There's no solid reason to think it is a prefix.


----------



## Aoyama

> There's no solid reason to think it is a prefix.


Absolutely (it is not)


----------



## hungryplanets00

Hello all. 

I was recently looking for information regarding this topic in the Oxford English Dictionary. I looked in the entry for "Sabaton", which is an obsolete word in English that seems to have died out around the 19th century. In any case, the word derives from the root in question in this thread. Here's what the OED says:

"<Provençal sabató (modern Provençal sabatoun shoe), augmentative of sabata = French savate, Spanish zapata boot (also zapato shoe), Portuguese sapata, Italian ciabatta shoe. Compare medieval Latin sabbatum.

*The ultimate origin of the Romanic word is obscure. It exists in Arabic (sabbāt, çabbāt, etc., Dozy II. 626), in Berber (sappāt, Dozy II. 626), and in Basque (zapata), but is probably in all these a loan-word from Spanish.*"

Hopefully that helps a little. (By the way, sabaton means: "A broad-toed armed foot-covering worn by warriors in armour.")


----------



## Favara

It also exists in Catalan (_sabata_, /sa'bata/), but it was spelled with a Ç in old Catalan; that would mean the old pronunciation was /tsa'bata/.
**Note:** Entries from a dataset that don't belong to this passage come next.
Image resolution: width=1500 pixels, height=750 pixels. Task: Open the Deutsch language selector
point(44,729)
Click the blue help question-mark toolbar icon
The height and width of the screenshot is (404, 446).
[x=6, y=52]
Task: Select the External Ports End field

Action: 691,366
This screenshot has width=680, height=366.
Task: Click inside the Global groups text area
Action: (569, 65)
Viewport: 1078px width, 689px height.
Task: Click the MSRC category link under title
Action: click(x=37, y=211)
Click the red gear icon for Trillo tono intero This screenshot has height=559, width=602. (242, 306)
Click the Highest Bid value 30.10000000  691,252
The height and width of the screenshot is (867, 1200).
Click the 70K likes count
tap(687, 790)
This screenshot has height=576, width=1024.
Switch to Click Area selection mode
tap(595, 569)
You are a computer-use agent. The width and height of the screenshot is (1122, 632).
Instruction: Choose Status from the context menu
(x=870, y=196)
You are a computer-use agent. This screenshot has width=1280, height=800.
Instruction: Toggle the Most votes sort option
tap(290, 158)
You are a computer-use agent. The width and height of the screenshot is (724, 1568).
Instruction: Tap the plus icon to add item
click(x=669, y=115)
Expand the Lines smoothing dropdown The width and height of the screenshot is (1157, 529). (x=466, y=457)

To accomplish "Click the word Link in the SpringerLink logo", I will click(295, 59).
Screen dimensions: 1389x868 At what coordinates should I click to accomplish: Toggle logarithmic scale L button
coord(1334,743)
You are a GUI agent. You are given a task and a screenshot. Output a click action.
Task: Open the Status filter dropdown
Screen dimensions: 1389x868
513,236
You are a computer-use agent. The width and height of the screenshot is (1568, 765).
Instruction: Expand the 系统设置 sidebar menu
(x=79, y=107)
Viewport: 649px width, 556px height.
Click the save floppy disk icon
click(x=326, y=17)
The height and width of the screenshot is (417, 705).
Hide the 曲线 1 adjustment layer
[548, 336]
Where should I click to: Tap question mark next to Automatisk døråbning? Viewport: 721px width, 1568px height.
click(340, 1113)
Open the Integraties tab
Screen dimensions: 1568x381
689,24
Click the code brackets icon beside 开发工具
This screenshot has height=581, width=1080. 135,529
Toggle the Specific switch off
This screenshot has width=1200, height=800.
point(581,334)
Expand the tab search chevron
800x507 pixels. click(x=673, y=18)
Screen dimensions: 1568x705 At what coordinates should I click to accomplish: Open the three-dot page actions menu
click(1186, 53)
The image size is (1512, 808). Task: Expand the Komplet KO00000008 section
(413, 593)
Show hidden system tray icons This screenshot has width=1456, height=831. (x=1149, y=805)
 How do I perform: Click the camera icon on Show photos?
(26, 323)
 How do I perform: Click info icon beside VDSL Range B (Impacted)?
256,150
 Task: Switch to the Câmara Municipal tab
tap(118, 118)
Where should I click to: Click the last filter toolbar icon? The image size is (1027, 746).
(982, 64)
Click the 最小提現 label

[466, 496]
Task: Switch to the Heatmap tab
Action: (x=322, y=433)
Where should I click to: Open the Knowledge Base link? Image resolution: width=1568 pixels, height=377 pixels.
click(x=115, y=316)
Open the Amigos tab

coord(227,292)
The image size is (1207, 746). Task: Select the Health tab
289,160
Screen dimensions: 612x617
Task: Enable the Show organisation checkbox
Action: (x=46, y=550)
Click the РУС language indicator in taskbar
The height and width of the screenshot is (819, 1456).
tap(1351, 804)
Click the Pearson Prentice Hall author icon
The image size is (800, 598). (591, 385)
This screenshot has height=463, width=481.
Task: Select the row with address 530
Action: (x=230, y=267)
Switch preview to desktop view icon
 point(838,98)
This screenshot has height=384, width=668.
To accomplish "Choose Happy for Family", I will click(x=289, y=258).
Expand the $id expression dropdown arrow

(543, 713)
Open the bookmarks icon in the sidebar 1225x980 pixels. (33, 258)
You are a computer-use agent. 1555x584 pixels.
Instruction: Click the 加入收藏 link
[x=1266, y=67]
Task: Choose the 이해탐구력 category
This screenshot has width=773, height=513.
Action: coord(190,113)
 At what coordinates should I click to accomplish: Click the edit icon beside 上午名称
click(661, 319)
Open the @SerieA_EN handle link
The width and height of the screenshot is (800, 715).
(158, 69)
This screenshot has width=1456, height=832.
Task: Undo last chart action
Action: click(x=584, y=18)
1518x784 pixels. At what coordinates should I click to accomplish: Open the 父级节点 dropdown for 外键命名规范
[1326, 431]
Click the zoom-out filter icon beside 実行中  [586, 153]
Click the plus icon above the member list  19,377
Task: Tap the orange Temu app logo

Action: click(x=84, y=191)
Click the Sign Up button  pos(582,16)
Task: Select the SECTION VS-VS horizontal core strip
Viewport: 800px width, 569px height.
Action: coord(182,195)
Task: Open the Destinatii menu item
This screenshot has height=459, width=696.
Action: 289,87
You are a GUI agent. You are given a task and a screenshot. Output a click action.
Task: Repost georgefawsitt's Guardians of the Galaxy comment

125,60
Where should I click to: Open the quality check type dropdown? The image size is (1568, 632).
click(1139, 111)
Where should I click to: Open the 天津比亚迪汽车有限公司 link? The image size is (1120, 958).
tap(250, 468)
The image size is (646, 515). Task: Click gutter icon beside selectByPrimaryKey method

The old crown of Aragon (mainly Catalan-speaking) had territories in Greece and even managed to have some short-lived possessions in Turkey, so maybe the word reached Western Europe through it. I'm just speculating, of course.


----------



## Jim Whitefield

Since Zapatau is one word in basque for Saturday , why would know one link the various root words like like sabaton, sabata,sabbaat, ect to the Sabbath or Shabbat which is used to refer to the day of rest in so many languages,
instead a shoe which makes little sense?


----------